One key source of confusion relates to the difference between common and preferred shares. Fundamentally, this is a challenging issue to address because, under Canadian corporate law, the terms “common shares” and “preferred shares” (or shares of any name for that matter), do not have any inherent meaning. The rights and obligations attaching to any share of any kind are defined in the articles of incorporation. Meaning, you can give any share any rights that you want, and furthermore, any name that you want.
That said, the descriptors “common” and “preferred” are nevertheless still frequently used, and they have certain generally understood rights that should and often do attach to them.
They key differences between common and preferred shares relate to the value that those shares accumulate over time. Typically, common shares provide the holder with the right to vote at meetings, to receive dividends and to share in a portion of the assets of the corporation if and when it is dissolved.
Preferred shares typically do not have the right to attend and vote at shareholders’ meetings, but they take priority over common shareholders in respect of receiving dividends and assets on dissolution, and they are typically entitled to fixed dividends, not discretionary dividends like common shares. This means that common shareholders cannot be paid dividends until preferred shareholders have been paid and the return on investment is more certain for preferred shareholders than common shareholders.

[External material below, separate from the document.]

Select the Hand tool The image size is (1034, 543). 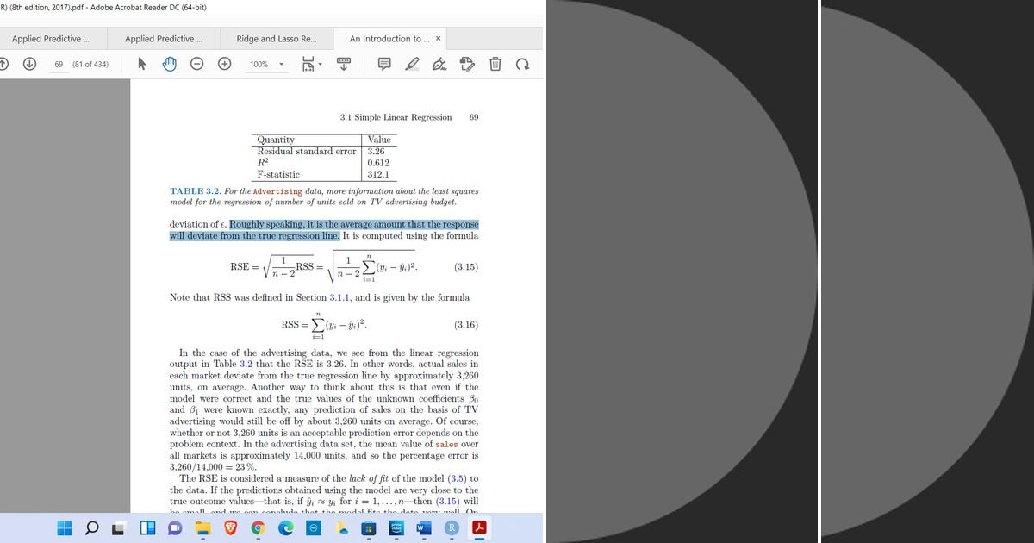(168, 64)
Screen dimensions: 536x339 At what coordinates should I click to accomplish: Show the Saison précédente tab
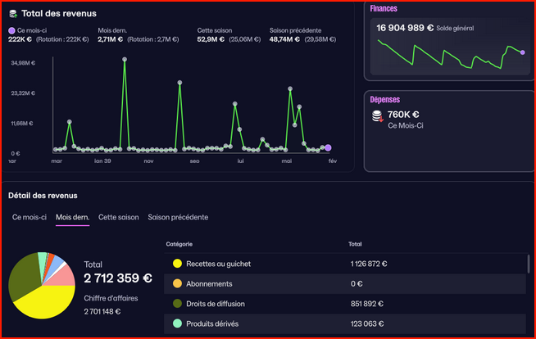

That said, the amount paid out to preferred shareholders on dissolution is often limited to the amount invested, plus declared and unpaid dividends, where common shares split the remainder of the assets amongst them.
Preferred shares are offered to attract investment into the company, and as a result, the rights and obligations that attach to them will depend on the circumstances of the investment. For instance, it is common that a serious investor in a start-up company will dictate the terms of the preferred shares and include all sorts of rights that are in their personal interest. Whereas a smaller investor in an established company will be expected to purchase shares with more limited rights.
The key takeaway is that although there are certain norms around what constitutes a common and preferred shares, it is absolutely crucial to carefully review all the relevant documentation before deciding to invest, since each company will have its own view on what these shares should comprise.
This article is for informational purposes only and does not constitute legal advice. If you wish to discuss your issue with a lawyer, contact Hugues today. 613-747-2459 ext.304, hb[email protected]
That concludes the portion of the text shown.